▸ About this exercise
Retype the whole listing that follows, line for line.

▸ Records supplied
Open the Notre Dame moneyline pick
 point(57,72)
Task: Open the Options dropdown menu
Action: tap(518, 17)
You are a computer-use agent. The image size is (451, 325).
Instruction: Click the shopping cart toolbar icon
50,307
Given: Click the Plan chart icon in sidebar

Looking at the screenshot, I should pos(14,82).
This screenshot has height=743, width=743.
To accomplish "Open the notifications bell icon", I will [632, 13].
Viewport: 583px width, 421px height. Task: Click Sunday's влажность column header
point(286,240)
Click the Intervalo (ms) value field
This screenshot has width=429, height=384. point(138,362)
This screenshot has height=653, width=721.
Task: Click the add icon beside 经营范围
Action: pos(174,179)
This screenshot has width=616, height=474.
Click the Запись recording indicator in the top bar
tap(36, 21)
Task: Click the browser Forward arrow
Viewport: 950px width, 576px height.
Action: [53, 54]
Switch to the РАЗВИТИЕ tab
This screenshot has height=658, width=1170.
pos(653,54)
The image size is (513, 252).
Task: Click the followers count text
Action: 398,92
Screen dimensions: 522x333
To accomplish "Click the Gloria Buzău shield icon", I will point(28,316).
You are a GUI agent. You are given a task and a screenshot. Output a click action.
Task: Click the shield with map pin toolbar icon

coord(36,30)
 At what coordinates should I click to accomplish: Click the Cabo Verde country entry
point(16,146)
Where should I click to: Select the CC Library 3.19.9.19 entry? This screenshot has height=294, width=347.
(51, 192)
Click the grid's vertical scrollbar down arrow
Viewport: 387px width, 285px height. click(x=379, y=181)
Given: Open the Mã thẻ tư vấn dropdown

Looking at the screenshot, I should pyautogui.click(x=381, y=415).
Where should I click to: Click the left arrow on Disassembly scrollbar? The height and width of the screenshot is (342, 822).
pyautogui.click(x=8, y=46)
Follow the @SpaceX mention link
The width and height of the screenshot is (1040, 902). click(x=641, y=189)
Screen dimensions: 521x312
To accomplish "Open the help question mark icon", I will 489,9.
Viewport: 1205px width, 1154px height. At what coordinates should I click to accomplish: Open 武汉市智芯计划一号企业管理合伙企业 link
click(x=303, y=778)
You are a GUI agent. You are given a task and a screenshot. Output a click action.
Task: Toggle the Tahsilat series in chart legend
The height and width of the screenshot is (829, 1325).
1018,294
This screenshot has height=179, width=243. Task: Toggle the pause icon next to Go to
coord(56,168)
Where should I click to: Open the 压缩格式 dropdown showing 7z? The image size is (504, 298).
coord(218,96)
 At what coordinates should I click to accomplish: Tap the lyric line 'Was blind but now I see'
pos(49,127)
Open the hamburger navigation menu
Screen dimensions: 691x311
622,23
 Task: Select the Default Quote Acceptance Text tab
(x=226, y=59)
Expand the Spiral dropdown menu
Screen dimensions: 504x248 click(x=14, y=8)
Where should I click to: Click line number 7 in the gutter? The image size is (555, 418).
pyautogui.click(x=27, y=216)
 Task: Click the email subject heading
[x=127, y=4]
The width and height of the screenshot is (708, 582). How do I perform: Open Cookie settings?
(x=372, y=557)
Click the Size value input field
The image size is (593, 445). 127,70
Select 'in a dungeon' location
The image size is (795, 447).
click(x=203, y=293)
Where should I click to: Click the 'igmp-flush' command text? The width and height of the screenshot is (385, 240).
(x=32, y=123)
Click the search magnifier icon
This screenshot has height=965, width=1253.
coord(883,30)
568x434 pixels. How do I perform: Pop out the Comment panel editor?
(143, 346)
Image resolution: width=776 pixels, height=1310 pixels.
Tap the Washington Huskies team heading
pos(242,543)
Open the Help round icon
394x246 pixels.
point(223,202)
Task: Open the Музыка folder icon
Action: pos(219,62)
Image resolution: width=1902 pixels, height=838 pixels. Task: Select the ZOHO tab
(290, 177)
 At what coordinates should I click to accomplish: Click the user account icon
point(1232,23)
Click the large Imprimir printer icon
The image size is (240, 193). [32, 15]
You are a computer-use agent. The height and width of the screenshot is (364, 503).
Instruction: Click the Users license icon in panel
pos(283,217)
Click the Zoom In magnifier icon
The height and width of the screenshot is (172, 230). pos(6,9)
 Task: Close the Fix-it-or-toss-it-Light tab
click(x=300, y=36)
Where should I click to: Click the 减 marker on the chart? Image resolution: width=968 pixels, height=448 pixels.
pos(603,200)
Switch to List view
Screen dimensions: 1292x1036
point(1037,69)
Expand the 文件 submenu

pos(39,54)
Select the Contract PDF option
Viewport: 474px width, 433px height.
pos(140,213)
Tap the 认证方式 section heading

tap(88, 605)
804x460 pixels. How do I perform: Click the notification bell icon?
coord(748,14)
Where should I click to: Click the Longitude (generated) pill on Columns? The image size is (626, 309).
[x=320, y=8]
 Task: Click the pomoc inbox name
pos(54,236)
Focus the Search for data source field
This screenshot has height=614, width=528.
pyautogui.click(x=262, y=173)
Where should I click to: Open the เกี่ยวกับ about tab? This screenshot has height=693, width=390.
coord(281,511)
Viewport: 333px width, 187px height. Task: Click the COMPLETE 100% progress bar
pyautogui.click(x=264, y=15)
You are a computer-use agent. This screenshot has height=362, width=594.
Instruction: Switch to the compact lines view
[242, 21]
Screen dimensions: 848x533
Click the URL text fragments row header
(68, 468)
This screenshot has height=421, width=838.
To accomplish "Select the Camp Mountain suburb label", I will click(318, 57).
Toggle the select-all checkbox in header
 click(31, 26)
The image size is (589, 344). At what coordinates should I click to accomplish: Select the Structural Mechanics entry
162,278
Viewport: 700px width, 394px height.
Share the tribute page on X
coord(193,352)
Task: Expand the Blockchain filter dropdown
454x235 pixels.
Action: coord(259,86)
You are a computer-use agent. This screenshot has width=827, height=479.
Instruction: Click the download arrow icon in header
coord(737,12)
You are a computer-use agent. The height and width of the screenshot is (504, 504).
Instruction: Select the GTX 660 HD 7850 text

▸ Response to this exercise
Open the Notre Dame moneyline pick
 point(57,72)
Task: Open the Options dropdown menu
Action: tap(518, 17)
You are a computer-use agent. The image size is (451, 325).
Instruction: Click the shopping cart toolbar icon
50,307
Given: Click the Plan chart icon in sidebar

Looking at the screenshot, I should pos(14,82).
This screenshot has height=743, width=743.
To accomplish "Open the notifications bell icon", I will [632, 13].
Viewport: 583px width, 421px height. Task: Click Sunday's влажность column header
point(286,240)
Click the Intervalo (ms) value field
This screenshot has width=429, height=384. point(138,362)
This screenshot has height=653, width=721.
Task: Click the add icon beside 经营范围
Action: pos(174,179)
This screenshot has width=616, height=474.
Click the Запись recording indicator in the top bar
tap(36, 21)
Task: Click the browser Forward arrow
Viewport: 950px width, 576px height.
Action: [53, 54]
Switch to the РАЗВИТИЕ tab
This screenshot has height=658, width=1170.
pos(653,54)
The image size is (513, 252).
Task: Click the followers count text
Action: 398,92
Screen dimensions: 522x333
To accomplish "Click the Gloria Buzău shield icon", I will point(28,316).
You are a GUI agent. You are given a task and a screenshot. Output a click action.
Task: Click the shield with map pin toolbar icon

coord(36,30)
 At what coordinates should I click to accomplish: Click the Cabo Verde country entry
point(16,146)
Where should I click to: Select the CC Library 3.19.9.19 entry? This screenshot has height=294, width=347.
(51, 192)
Click the grid's vertical scrollbar down arrow
Viewport: 387px width, 285px height. click(x=379, y=181)
Given: Open the Mã thẻ tư vấn dropdown

Looking at the screenshot, I should pyautogui.click(x=381, y=415).
Where should I click to: Click the left arrow on Disassembly scrollbar? The height and width of the screenshot is (342, 822).
pyautogui.click(x=8, y=46)
Follow the @SpaceX mention link
The width and height of the screenshot is (1040, 902). click(x=641, y=189)
Screen dimensions: 521x312
To accomplish "Open the help question mark icon", I will 489,9.
Viewport: 1205px width, 1154px height. At what coordinates should I click to accomplish: Open 武汉市智芯计划一号企业管理合伙企业 link
click(x=303, y=778)
You are a GUI agent. You are given a task and a screenshot. Output a click action.
Task: Toggle the Tahsilat series in chart legend
The height and width of the screenshot is (829, 1325).
1018,294
This screenshot has height=179, width=243. Task: Toggle the pause icon next to Go to
coord(56,168)
Where should I click to: Open the 压缩格式 dropdown showing 7z? The image size is (504, 298).
coord(218,96)
 At what coordinates should I click to accomplish: Tap the lyric line 'Was blind but now I see'
pos(49,127)
Open the hamburger navigation menu
Screen dimensions: 691x311
622,23
 Task: Select the Default Quote Acceptance Text tab
(x=226, y=59)
Expand the Spiral dropdown menu
Screen dimensions: 504x248 click(x=14, y=8)
Where should I click to: Click line number 7 in the gutter? The image size is (555, 418).
pyautogui.click(x=27, y=216)
 Task: Click the email subject heading
[x=127, y=4]
The width and height of the screenshot is (708, 582). How do I perform: Open Cookie settings?
(x=372, y=557)
Click the Size value input field
The image size is (593, 445). 127,70
Select 'in a dungeon' location
The image size is (795, 447).
click(x=203, y=293)
Where should I click to: Click the 'igmp-flush' command text? The width and height of the screenshot is (385, 240).
(x=32, y=123)
Click the search magnifier icon
This screenshot has height=965, width=1253.
coord(883,30)
568x434 pixels. How do I perform: Pop out the Comment panel editor?
(143, 346)
Image resolution: width=776 pixels, height=1310 pixels.
Tap the Washington Huskies team heading
pos(242,543)
Open the Help round icon
394x246 pixels.
point(223,202)
Task: Open the Музыка folder icon
Action: pos(219,62)
Image resolution: width=1902 pixels, height=838 pixels. Task: Select the ZOHO tab
(290, 177)
 At what coordinates should I click to accomplish: Click the user account icon
point(1232,23)
Click the large Imprimir printer icon
The image size is (240, 193). [32, 15]
You are a computer-use agent. The height and width of the screenshot is (364, 503).
Instruction: Click the Users license icon in panel
pos(283,217)
Click the Zoom In magnifier icon
The height and width of the screenshot is (172, 230). pos(6,9)
 Task: Close the Fix-it-or-toss-it-Light tab
click(x=300, y=36)
Where should I click to: Click the 减 marker on the chart? Image resolution: width=968 pixels, height=448 pixels.
pos(603,200)
Switch to List view
Screen dimensions: 1292x1036
point(1037,69)
Expand the 文件 submenu

pos(39,54)
Select the Contract PDF option
Viewport: 474px width, 433px height.
pos(140,213)
Tap the 认证方式 section heading

tap(88, 605)
804x460 pixels. How do I perform: Click the notification bell icon?
coord(748,14)
Where should I click to: Click the Longitude (generated) pill on Columns? The image size is (626, 309).
[x=320, y=8]
 Task: Click the pomoc inbox name
pos(54,236)
Focus the Search for data source field
This screenshot has height=614, width=528.
pyautogui.click(x=262, y=173)
Where should I click to: Open the เกี่ยวกับ about tab? This screenshot has height=693, width=390.
coord(281,511)
Viewport: 333px width, 187px height. Task: Click the COMPLETE 100% progress bar
pyautogui.click(x=264, y=15)
You are a computer-use agent. This screenshot has height=362, width=594.
Instruction: Switch to the compact lines view
[242, 21]
Screen dimensions: 848x533
Click the URL text fragments row header
(68, 468)
This screenshot has height=421, width=838.
To accomplish "Select the Camp Mountain suburb label", I will click(318, 57).
Toggle the select-all checkbox in header
 click(31, 26)
The image size is (589, 344). At what coordinates should I click to accomplish: Select the Structural Mechanics entry
162,278
Viewport: 700px width, 394px height.
Share the tribute page on X
coord(193,352)
Task: Expand the Blockchain filter dropdown
454x235 pixels.
Action: coord(259,86)
You are a computer-use agent. This screenshot has width=827, height=479.
Instruction: Click the download arrow icon in header
coord(737,12)
You are a computer-use agent. The height and width of the screenshot is (504, 504).
Instruction: Select the GTX 660 HD 7850 text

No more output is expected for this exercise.